Joined: Wed Aug 12, 2009 1:26 pm
Posts: 32
Location: Flagstaff
Many moons ago all of my siblings and I go with our parents into the desert south of our home in northern Arizona and pick the red and purple-red fruits from the prickly pear cactus that grows just about anywhere in AZ that is below 4000 feet elevation.

We would take those pears home, clean them, extract the juicy goodness while leaving behind the nasties, and make prickly pear wine. After a few weeks of fermentation in glass carboys, we would bottle the wine (in high quality bail-top bottles), then bury the bottles a few feet deep. Since we lived in the high desert of AZ, the depth provided relatively decent temperature control. In about six months, we would dig up the bottles and have wine, which we were allowed to taste and then never see again. We (kids) were very disappointed every time.

I think the most important part of making anything with prickly pears is to do it when the fruits are fresh. I pick, clean, and use the fruits within a day. By the way, they make the most refreshing (and nearly florescent pink) ice cream I have ever had.

Safety: When dealing with the fruits (as opposed to the juice), I wear thick gloves or handle them with tongs. The very ends tend not to have much in the way of stickers if you really need to touch them with your hands. If you to stick yourself, stop and pick the needles out with a good pair of tweezers. You will invariably have several needles if you have one. Don't ever stick a finger with the spines in it into your mouth.

Cultivation: When I was in Tucson, I could grow these in my front yard. I would wait to pick the fruits until the day of or the day after I found the first bird-eaten one. The easiest way to pick them is to have a pair of tongs and a large, long handled, sharp knife. While pulling firmly but gently on the fruit with the tongs, cut just at where the fruit joins the plant. Try not to cut into the fruit, but don't take too much of the cactus. If you can get just at the joint, that's best.

Cleaning: This should be done in the kitchen. Have two large pots: one with recently boiled and one with ice water on hand. I scald the fruits in the water for a minute or so, then transfer to the ice water. When all of the fruits have been blanched, while holding a piece of fruit with tongs in the hot water pot, I will scrape the needles off with a sharp knife. At this time, I will cut the little bumps where the needles clump, trying not to make the fruit bleed. This is not peeling potatoes; you do not want to cut through the skin, just remove the needles so you can handle the fruit with clean hands. Cut one fruit in half length-wise and move to the next step and come back when done with that fruit.

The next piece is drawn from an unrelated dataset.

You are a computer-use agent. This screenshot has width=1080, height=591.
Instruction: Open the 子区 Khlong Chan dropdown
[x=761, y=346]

The inside of the fruit seems to oxidize quickly so I try not to leave them open to the air for very long.

Juicing: I use a medium-mesh colander or strainer and smear half of the fruit back and forth, trying to extract as much juice as possible into a small sauce pan. If the mesh is too fine, the meat of the fruit will clog it, but too coarse and the seeds and pieces of the outer skin will get into the juice. I am sure there are better ways to do this, such as with a juicer, but... This is my way and I'm sticking to it.

I will then simmer the juice down just a bit--I don't want it to become a thick syrup.

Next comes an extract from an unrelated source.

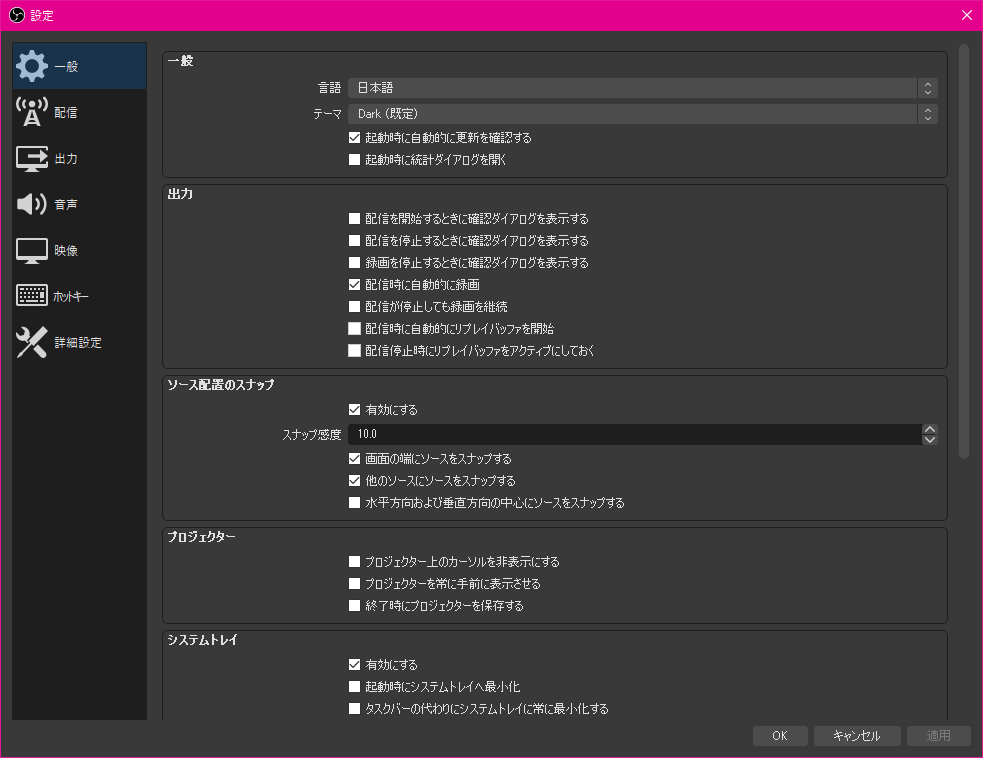Open the テーマ theme dropdown showing Dark
The image size is (983, 758).
point(639,113)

At this point, I think it should be ready for use. If I'm making ice cream, I'll stick the juice in the freezer or fridge for a little while as I prepare the rest of the ingredients. Make sure it's in a tightly sealed container and use it within a day or two. You can add a little bit of the syrup to lemonade for color and flavor. You can also make alcoholic beverages with it.

I suspect you can use this thin syrup in the making of the wort or in flavoring at bottling time. This is one aspect that I do not remember very well (the timing). I will speak to my dad about it.

Nopalitos are a different beast altogether and I don't particularly like them. These are made from the young pads of the cactus, not the fruit. They are particularly slimy and have a bit of a sour, critus taste (as do the fruits, but... You just have to taste it to know it). Anyway, I would not use the nopalitos to make any kind of beverage that can be made legally in the US. I am certain that some people use it to make distilled beverages, but that's not what I'm interested in.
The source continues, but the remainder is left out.